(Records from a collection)
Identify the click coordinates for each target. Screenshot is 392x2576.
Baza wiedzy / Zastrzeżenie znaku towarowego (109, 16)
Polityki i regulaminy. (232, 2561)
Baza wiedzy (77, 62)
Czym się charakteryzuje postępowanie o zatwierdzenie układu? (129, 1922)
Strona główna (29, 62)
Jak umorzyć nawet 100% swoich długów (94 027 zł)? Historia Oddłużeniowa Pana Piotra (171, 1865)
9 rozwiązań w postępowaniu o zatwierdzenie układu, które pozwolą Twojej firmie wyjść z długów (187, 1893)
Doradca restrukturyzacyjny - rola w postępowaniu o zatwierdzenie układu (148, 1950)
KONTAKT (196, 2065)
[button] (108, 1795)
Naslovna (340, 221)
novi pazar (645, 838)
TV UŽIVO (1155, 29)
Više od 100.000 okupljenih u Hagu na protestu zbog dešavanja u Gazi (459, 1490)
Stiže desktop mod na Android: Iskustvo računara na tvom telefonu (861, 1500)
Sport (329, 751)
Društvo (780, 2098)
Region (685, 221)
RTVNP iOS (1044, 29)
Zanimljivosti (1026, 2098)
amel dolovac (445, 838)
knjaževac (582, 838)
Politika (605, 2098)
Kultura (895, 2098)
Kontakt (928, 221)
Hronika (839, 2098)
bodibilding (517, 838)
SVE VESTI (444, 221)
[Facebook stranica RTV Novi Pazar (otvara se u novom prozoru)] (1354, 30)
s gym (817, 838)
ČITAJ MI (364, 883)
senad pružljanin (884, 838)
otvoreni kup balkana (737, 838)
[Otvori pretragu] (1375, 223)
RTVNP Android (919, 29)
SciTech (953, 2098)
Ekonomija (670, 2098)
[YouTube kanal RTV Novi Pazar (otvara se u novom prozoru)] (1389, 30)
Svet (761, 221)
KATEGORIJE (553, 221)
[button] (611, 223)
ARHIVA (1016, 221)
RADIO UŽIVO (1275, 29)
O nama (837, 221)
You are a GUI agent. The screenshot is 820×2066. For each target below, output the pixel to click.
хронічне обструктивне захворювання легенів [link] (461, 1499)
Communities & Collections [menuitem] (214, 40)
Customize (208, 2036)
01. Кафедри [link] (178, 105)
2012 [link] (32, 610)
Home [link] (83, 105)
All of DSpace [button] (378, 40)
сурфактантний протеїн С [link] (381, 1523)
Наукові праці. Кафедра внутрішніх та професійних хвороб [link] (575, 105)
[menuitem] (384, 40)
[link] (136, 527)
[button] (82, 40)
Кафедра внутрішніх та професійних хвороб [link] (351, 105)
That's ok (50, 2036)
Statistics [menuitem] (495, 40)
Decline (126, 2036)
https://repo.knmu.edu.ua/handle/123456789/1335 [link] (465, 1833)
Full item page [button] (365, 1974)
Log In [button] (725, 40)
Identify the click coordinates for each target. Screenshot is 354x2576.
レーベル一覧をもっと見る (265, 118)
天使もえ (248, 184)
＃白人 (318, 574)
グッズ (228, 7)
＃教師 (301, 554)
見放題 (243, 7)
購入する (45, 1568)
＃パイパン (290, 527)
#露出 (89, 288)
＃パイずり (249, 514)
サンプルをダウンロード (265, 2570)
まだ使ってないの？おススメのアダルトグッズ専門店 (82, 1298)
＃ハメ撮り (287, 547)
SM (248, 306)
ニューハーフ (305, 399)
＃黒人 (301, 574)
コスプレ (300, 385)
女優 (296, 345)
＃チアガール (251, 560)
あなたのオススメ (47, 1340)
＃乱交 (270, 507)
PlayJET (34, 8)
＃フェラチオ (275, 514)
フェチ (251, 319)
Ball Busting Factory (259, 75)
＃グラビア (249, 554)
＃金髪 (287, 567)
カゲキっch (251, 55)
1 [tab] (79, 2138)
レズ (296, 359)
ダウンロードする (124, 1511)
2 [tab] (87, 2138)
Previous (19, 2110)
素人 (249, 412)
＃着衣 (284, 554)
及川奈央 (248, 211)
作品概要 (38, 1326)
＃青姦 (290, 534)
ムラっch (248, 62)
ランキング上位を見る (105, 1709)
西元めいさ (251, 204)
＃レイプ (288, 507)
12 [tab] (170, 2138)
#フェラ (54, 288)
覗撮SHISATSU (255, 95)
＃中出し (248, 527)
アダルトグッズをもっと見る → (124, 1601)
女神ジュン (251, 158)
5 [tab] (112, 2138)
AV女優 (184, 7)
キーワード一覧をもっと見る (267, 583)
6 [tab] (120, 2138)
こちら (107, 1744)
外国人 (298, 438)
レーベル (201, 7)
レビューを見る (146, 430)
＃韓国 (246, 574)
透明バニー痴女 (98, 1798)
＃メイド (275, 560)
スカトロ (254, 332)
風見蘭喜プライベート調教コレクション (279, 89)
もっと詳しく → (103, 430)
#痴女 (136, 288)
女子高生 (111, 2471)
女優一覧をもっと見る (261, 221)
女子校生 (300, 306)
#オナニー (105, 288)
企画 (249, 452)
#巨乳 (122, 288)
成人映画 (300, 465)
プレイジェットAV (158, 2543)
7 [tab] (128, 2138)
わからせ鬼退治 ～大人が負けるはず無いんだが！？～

Exercise details:
Copy word for word the stretch of entries above from the line that has "Home [link] (83, 105)" through the line that has "[button] (82, 40)", both ends included, and nothing outside it.

Your solution:
Home [link] (83, 105)
All of DSpace [button] (378, 40)
сурфактантний протеїн С [link] (381, 1523)
Наукові праці. Кафедра внутрішніх та професійних хвороб [link] (575, 105)
[menuitem] (384, 40)
[link] (136, 527)
[button] (82, 40)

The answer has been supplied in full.